* _The problem_
Search the records for the string "Task". Copy each line where it occurs.

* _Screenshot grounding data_

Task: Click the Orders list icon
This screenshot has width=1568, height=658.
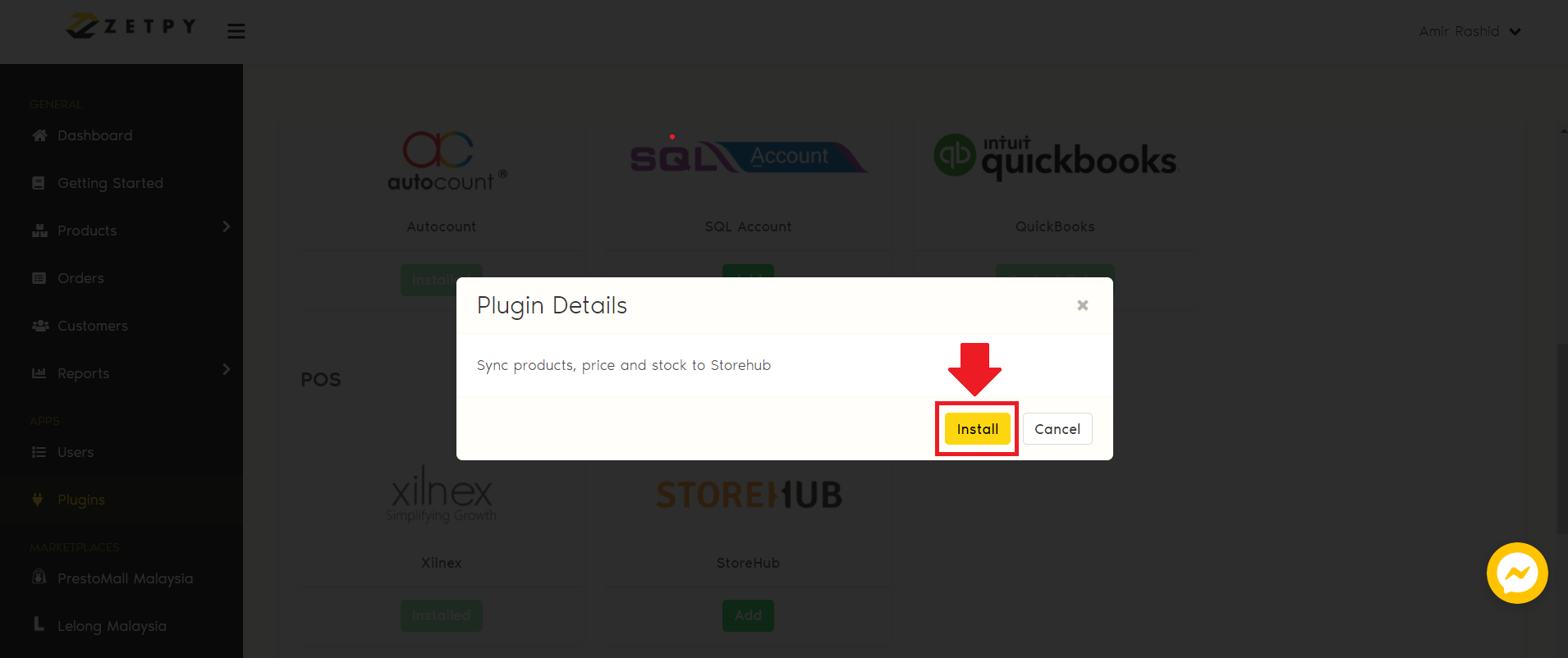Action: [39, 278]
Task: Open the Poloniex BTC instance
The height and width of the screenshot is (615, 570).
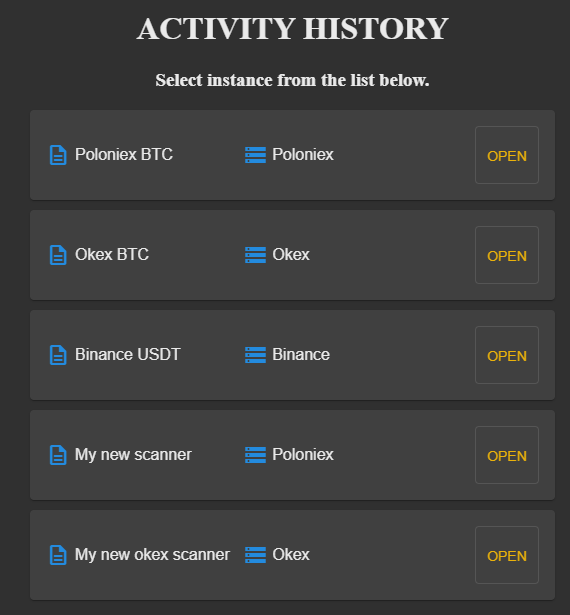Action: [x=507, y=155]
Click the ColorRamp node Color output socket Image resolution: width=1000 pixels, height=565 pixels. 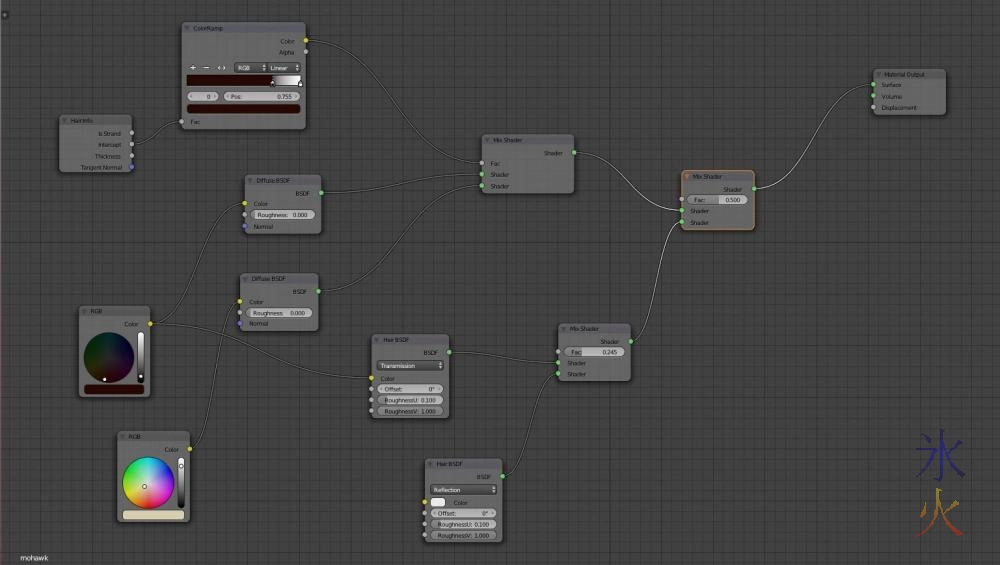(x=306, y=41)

* _The answer_
Task: Click the Orders list icon
Task: Open the Poloniex BTC instance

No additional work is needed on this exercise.